• Your instructions:
Could you print every line from the first one of the records below through the line containing "Task: Select Add to Business Service action", with both included and nothing else?

[Recorded data]
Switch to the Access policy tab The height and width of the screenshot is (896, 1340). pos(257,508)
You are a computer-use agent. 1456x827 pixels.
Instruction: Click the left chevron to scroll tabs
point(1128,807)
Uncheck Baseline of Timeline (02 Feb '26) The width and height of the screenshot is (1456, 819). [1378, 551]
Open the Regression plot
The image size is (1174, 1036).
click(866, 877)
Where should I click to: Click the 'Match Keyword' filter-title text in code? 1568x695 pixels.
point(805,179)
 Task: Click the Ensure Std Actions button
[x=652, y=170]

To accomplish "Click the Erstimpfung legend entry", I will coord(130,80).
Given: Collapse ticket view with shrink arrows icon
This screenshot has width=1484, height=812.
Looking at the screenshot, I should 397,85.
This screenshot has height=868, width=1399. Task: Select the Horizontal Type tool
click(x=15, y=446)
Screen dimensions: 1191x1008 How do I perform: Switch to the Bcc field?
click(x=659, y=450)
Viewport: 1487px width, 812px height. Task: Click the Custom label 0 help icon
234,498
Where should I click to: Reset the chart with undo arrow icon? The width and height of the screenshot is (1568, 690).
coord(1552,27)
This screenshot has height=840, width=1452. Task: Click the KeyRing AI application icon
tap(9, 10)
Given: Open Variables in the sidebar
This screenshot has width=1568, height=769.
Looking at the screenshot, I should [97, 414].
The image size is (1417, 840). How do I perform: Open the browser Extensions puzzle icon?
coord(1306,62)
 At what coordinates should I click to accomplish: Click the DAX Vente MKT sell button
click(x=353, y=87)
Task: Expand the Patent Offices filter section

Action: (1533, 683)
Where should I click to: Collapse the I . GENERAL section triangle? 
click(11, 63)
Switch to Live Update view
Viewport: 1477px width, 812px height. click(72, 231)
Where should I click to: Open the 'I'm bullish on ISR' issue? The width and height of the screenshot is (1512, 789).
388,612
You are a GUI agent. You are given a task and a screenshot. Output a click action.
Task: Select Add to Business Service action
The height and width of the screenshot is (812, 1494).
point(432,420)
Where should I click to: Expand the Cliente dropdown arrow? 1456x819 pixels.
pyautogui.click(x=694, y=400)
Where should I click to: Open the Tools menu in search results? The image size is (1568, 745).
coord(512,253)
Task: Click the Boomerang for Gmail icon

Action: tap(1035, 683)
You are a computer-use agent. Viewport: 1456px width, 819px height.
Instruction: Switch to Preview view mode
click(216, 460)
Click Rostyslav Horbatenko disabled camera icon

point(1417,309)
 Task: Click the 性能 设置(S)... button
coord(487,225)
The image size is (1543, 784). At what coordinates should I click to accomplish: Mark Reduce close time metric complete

• Task output:
Switch to the Access policy tab The height and width of the screenshot is (896, 1340). pos(257,508)
You are a computer-use agent. 1456x827 pixels.
Instruction: Click the left chevron to scroll tabs
point(1128,807)
Uncheck Baseline of Timeline (02 Feb '26) The width and height of the screenshot is (1456, 819). [1378, 551]
Open the Regression plot
The image size is (1174, 1036).
click(866, 877)
Where should I click to: Click the 'Match Keyword' filter-title text in code? 1568x695 pixels.
point(805,179)
 Task: Click the Ensure Std Actions button
[x=652, y=170]

To accomplish "Click the Erstimpfung legend entry", I will coord(130,80).
Given: Collapse ticket view with shrink arrows icon
This screenshot has width=1484, height=812.
Looking at the screenshot, I should 397,85.
This screenshot has height=868, width=1399. Task: Select the Horizontal Type tool
click(x=15, y=446)
Screen dimensions: 1191x1008 How do I perform: Switch to the Bcc field?
click(x=659, y=450)
Viewport: 1487px width, 812px height. Task: Click the Custom label 0 help icon
234,498
Where should I click to: Reset the chart with undo arrow icon? The width and height of the screenshot is (1568, 690).
coord(1552,27)
This screenshot has height=840, width=1452. Task: Click the KeyRing AI application icon
tap(9, 10)
Given: Open Variables in the sidebar
This screenshot has width=1568, height=769.
Looking at the screenshot, I should [97, 414].
The image size is (1417, 840). How do I perform: Open the browser Extensions puzzle icon?
coord(1306,62)
 At what coordinates should I click to accomplish: Click the DAX Vente MKT sell button
click(x=353, y=87)
Task: Expand the Patent Offices filter section

Action: (1533, 683)
Where should I click to: Collapse the I . GENERAL section triangle? 
click(11, 63)
Switch to Live Update view
Viewport: 1477px width, 812px height. click(72, 231)
Where should I click to: Open the 'I'm bullish on ISR' issue? The width and height of the screenshot is (1512, 789).
388,612
You are a GUI agent. You are given a task and a screenshot. Output a click action.
Task: Select Add to Business Service action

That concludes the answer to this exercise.